(Records for locating words and elements)
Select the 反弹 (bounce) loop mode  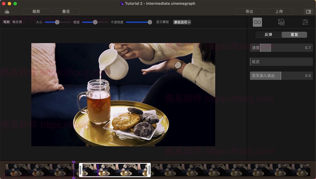tap(268, 35)
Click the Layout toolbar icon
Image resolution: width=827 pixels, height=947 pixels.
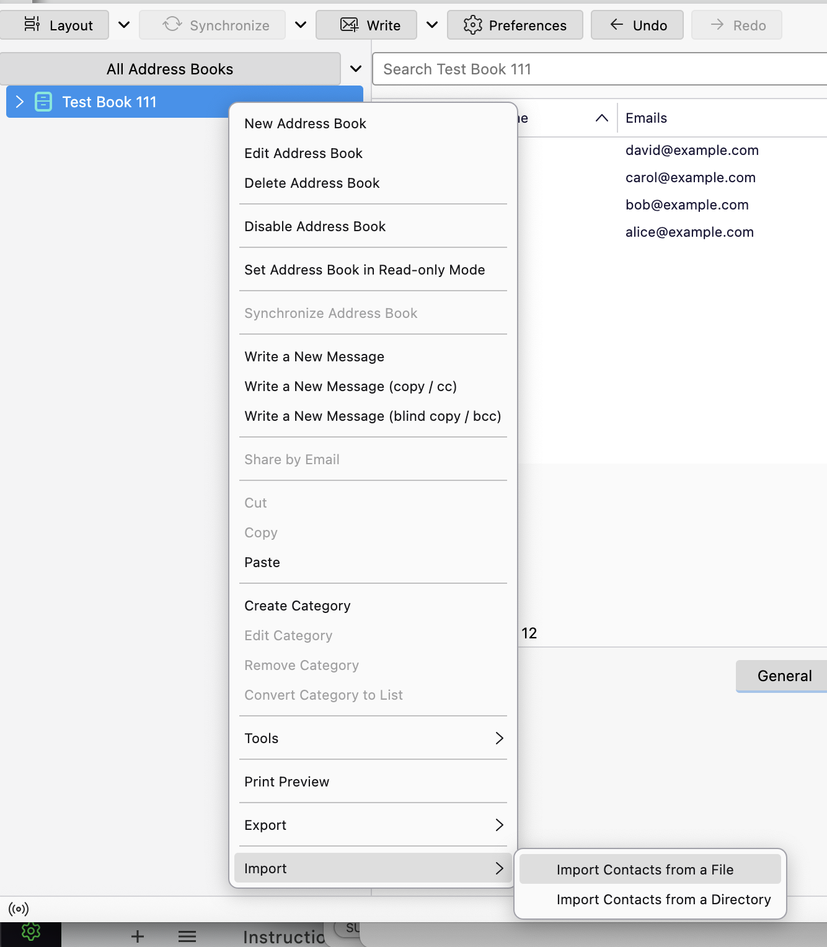click(32, 25)
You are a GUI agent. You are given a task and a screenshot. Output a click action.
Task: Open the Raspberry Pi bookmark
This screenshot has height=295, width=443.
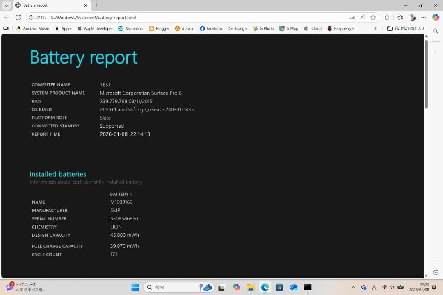(343, 28)
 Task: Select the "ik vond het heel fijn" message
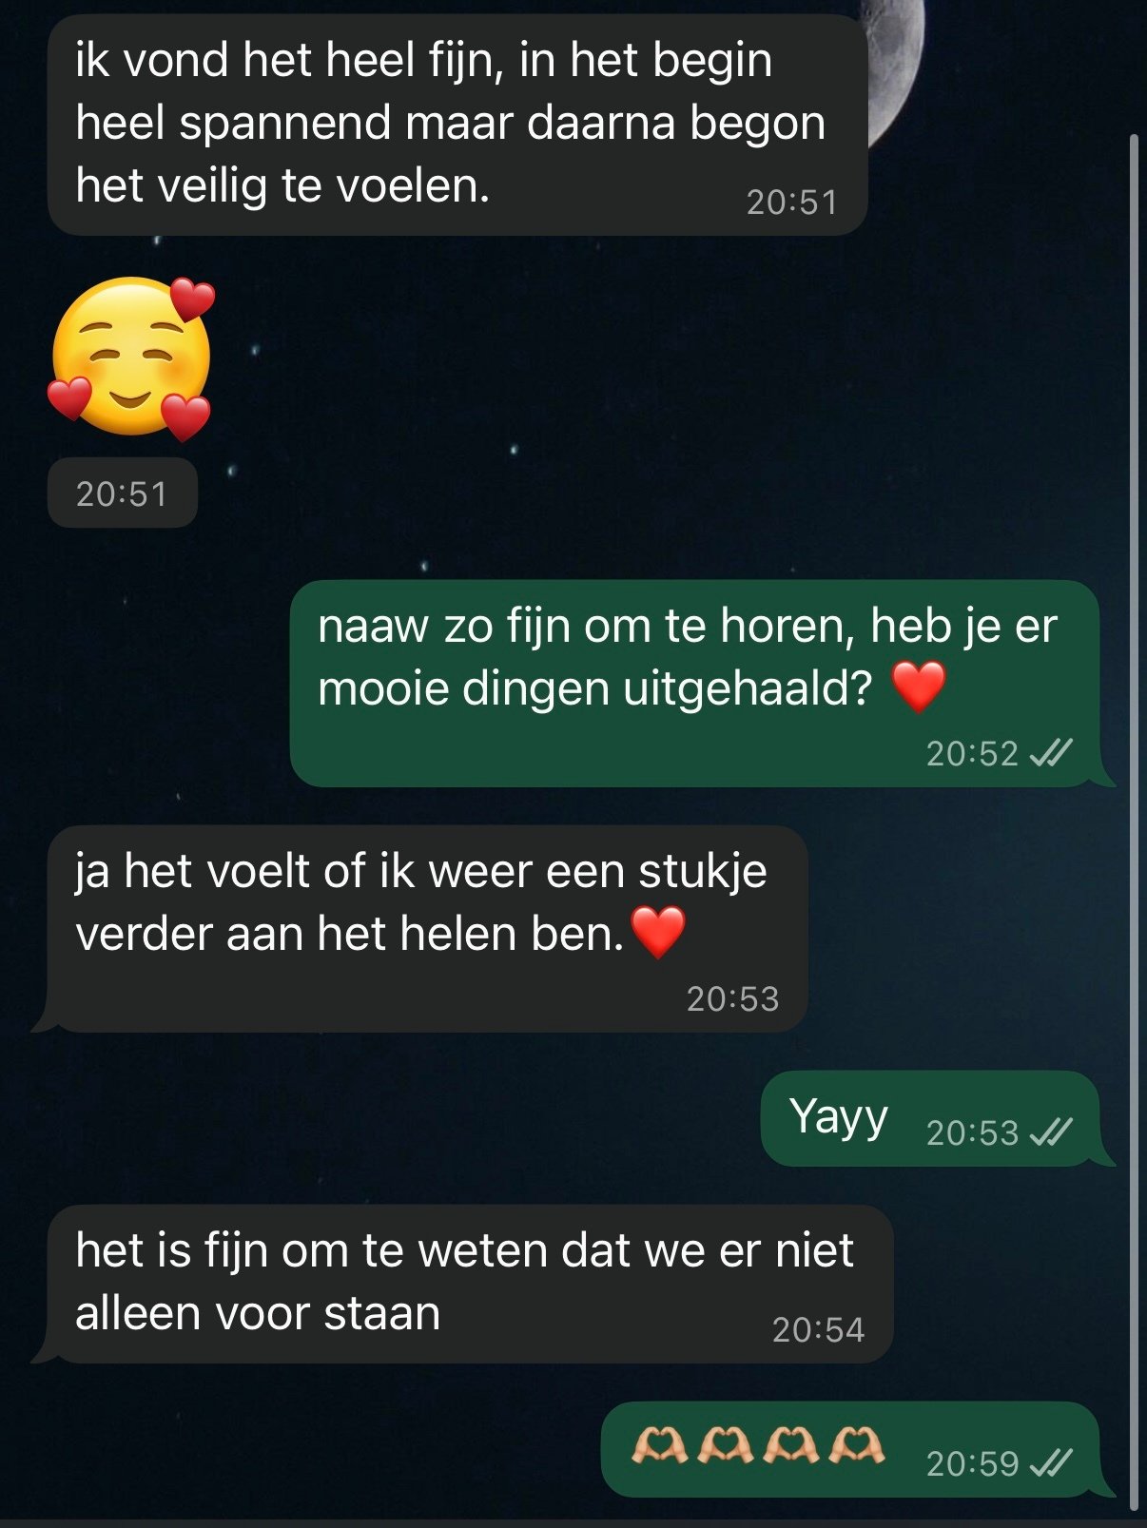point(457,125)
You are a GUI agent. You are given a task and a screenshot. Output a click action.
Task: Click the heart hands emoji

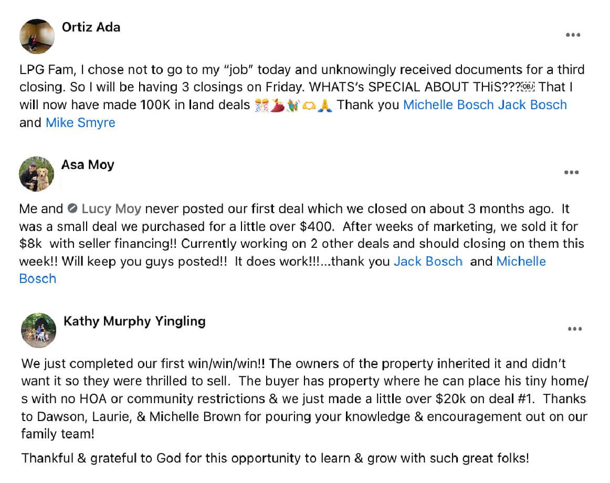[309, 105]
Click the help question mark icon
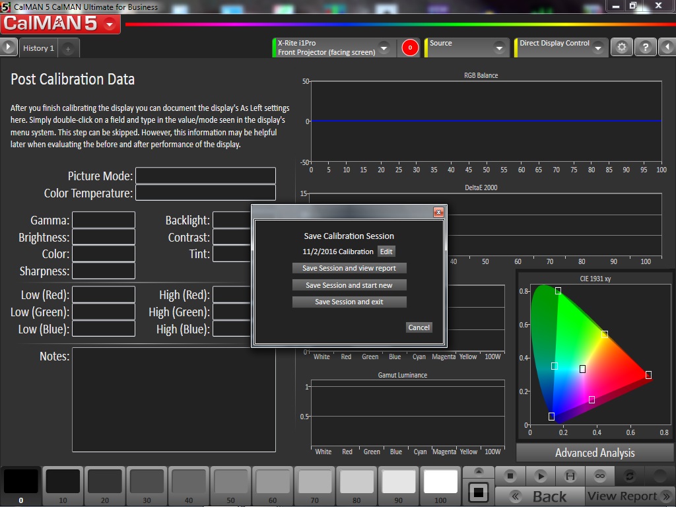 [645, 48]
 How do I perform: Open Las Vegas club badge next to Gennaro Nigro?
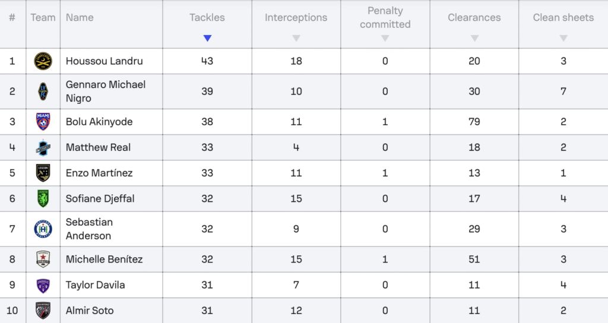tap(43, 91)
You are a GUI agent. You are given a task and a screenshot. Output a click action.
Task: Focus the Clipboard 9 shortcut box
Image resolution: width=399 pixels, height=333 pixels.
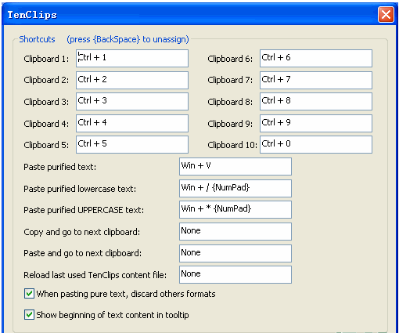316,123
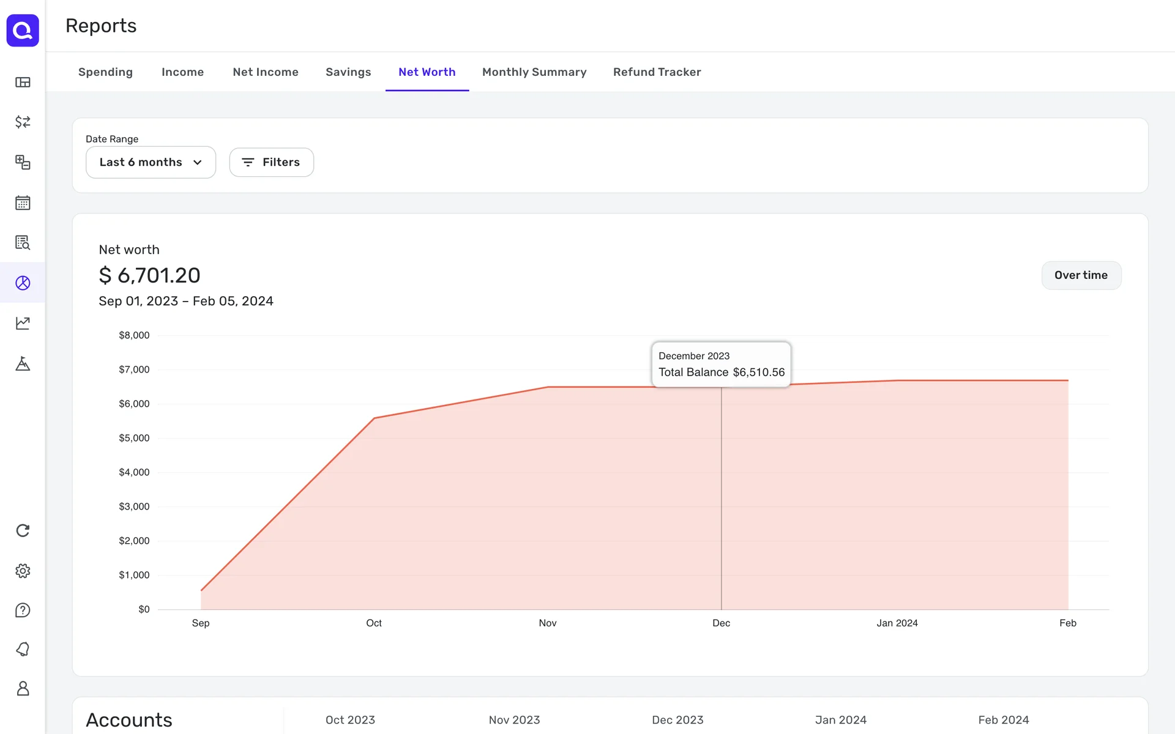Viewport: 1175px width, 734px height.
Task: Switch to the Monthly Summary tab
Action: tap(534, 72)
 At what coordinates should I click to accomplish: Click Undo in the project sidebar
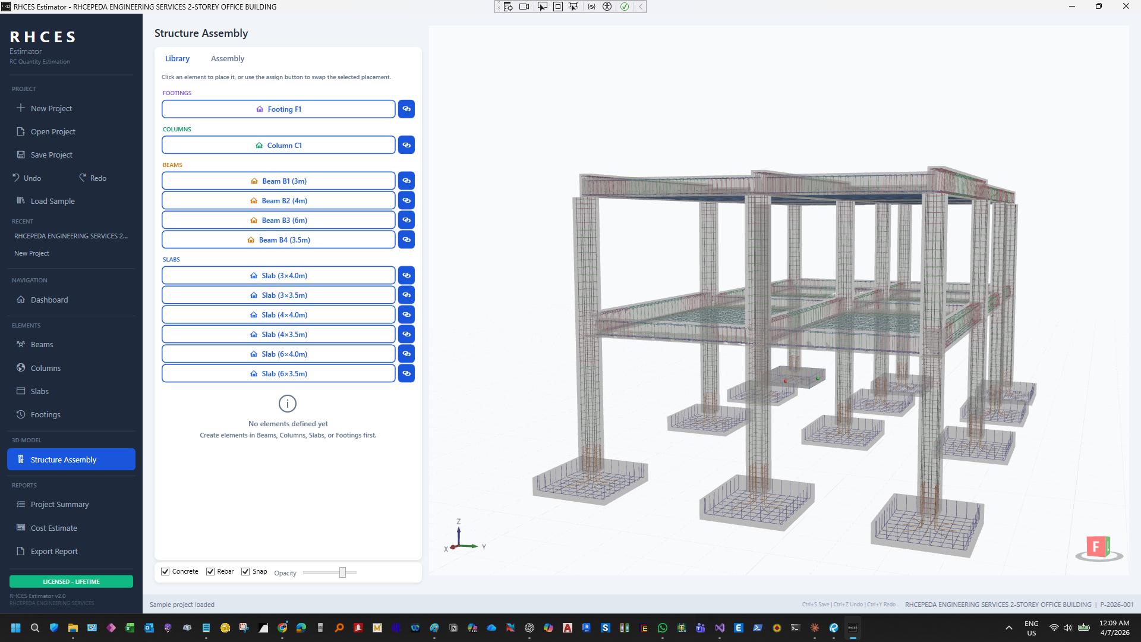[x=26, y=178]
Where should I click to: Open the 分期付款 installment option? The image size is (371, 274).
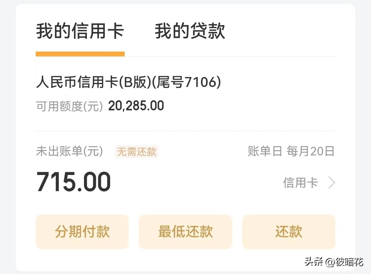click(x=82, y=232)
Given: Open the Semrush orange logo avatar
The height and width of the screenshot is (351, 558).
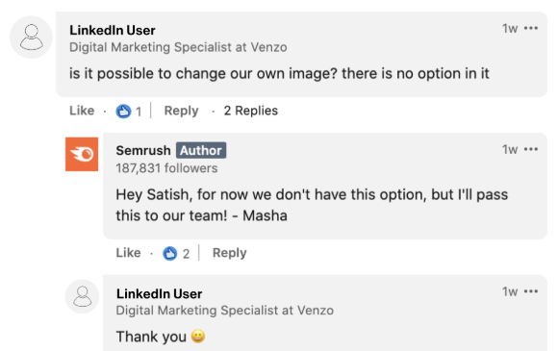Looking at the screenshot, I should pos(82,154).
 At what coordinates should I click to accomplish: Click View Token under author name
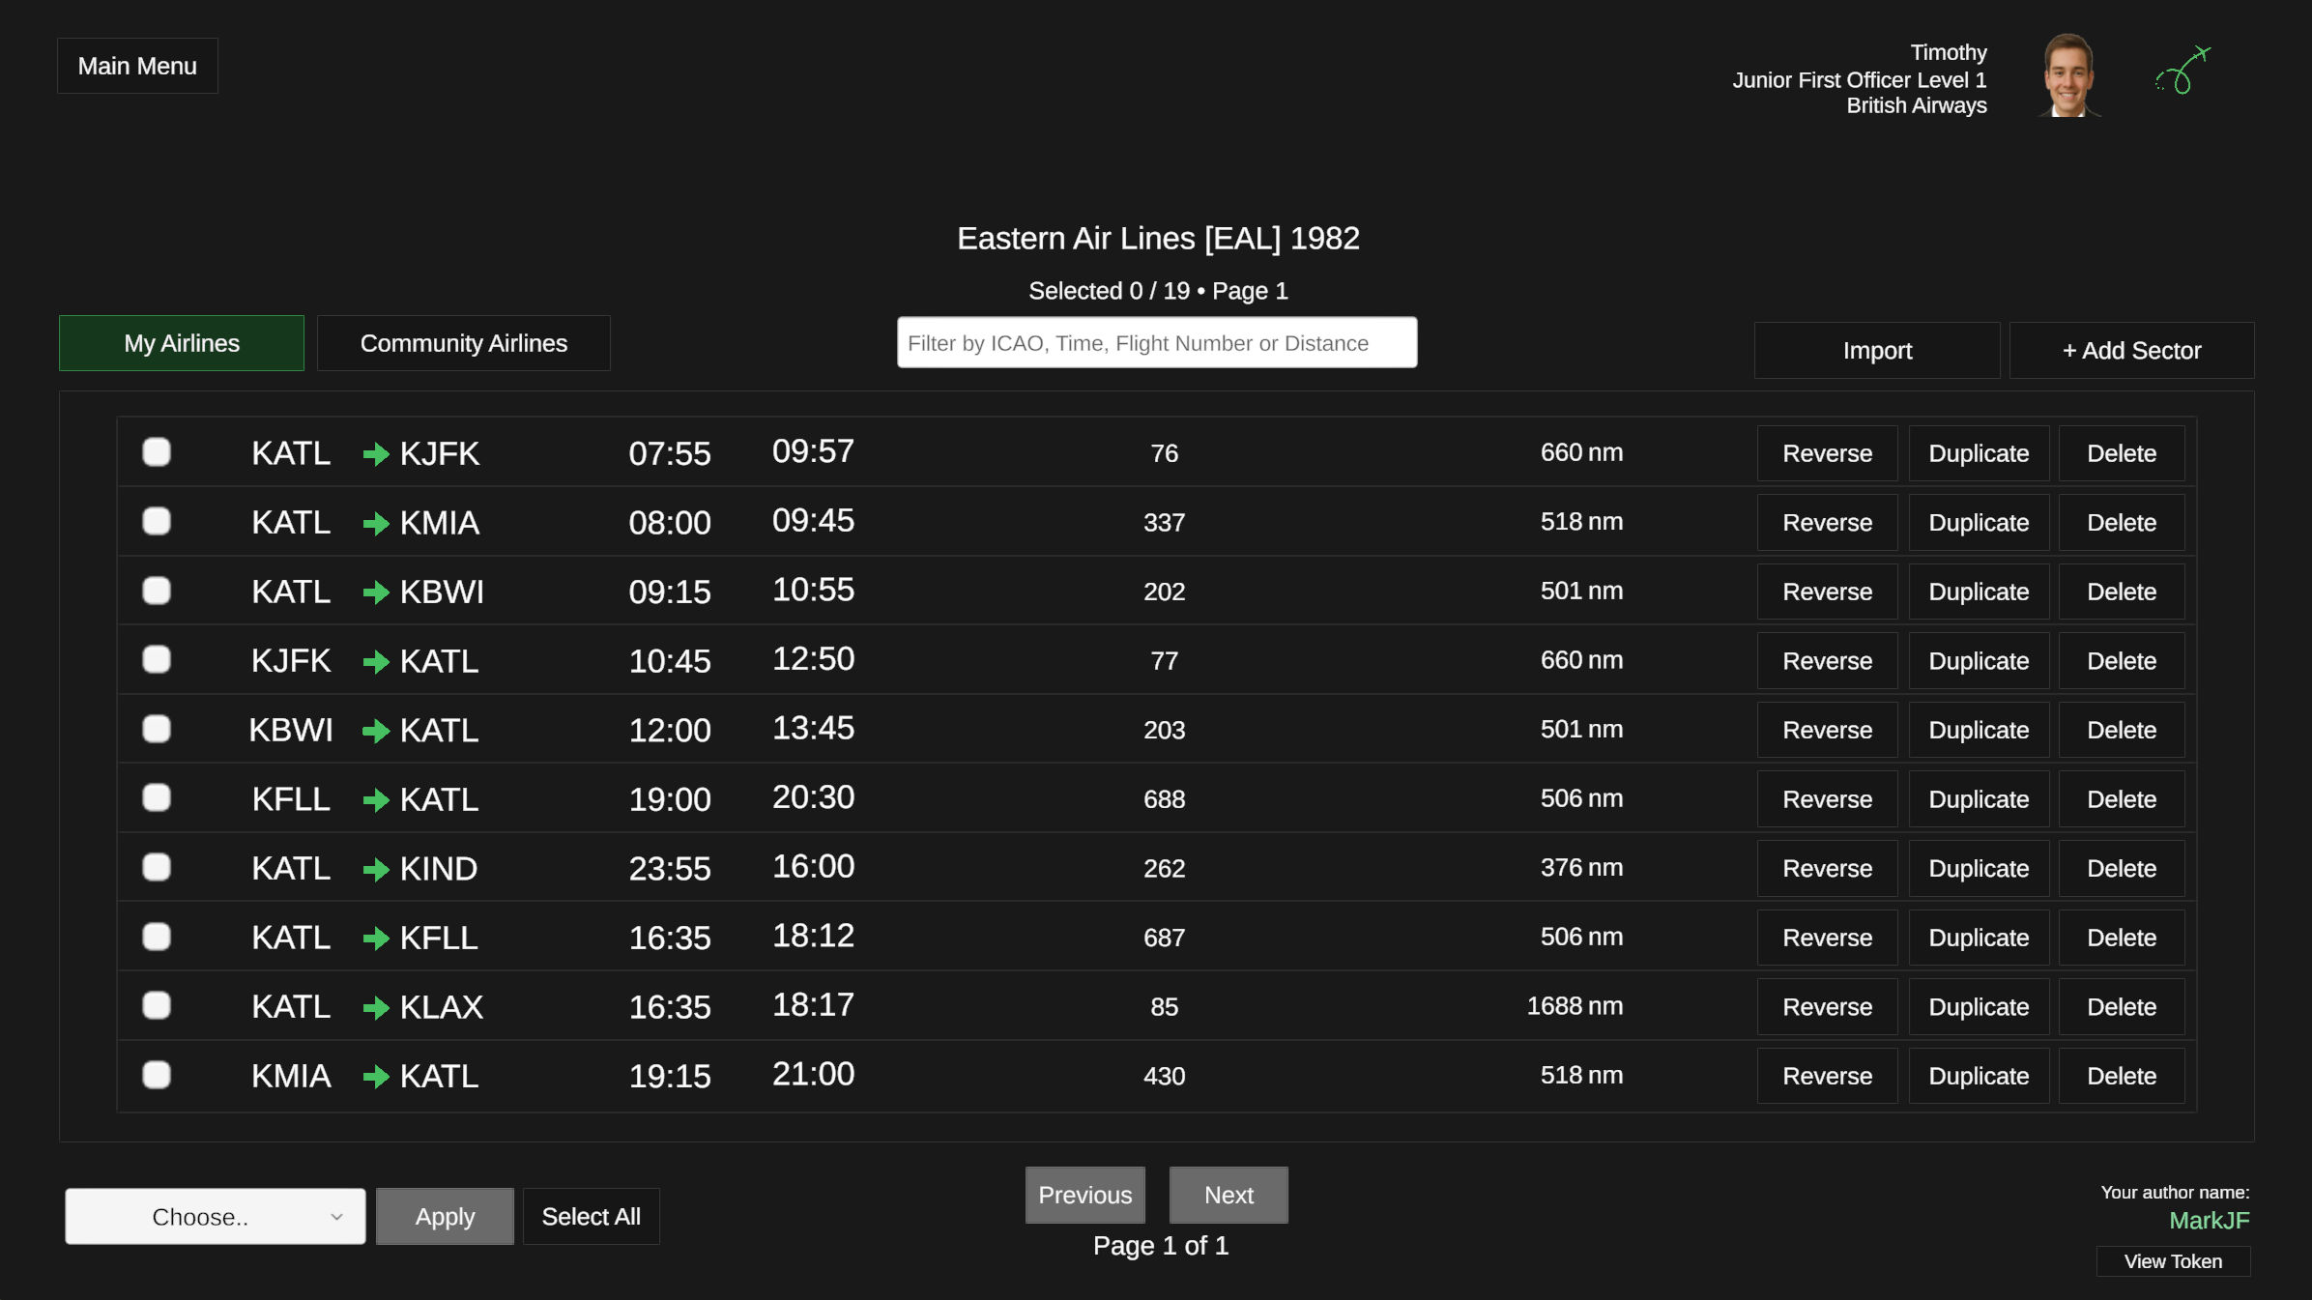2172,1261
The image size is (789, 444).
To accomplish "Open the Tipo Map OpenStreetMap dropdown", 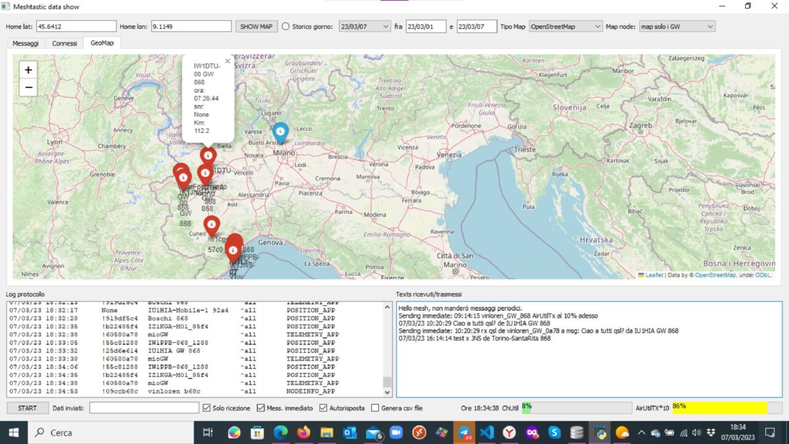I will (x=565, y=27).
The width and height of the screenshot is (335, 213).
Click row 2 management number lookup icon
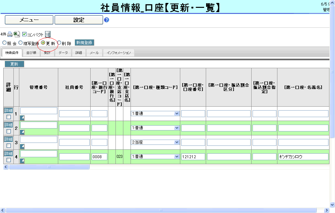(22, 132)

Exercise requirements:
Please write out the records again, starting with the line with "How do I perform: Open" and going on through the line with "tap(43, 91)", with "badge" renamed to "emblem" and nothing else changed. Leave the pictures out of your answer.

Output:
 How do I perform: Open Las Vegas club emblem next to Gennaro Nigro?
tap(43, 91)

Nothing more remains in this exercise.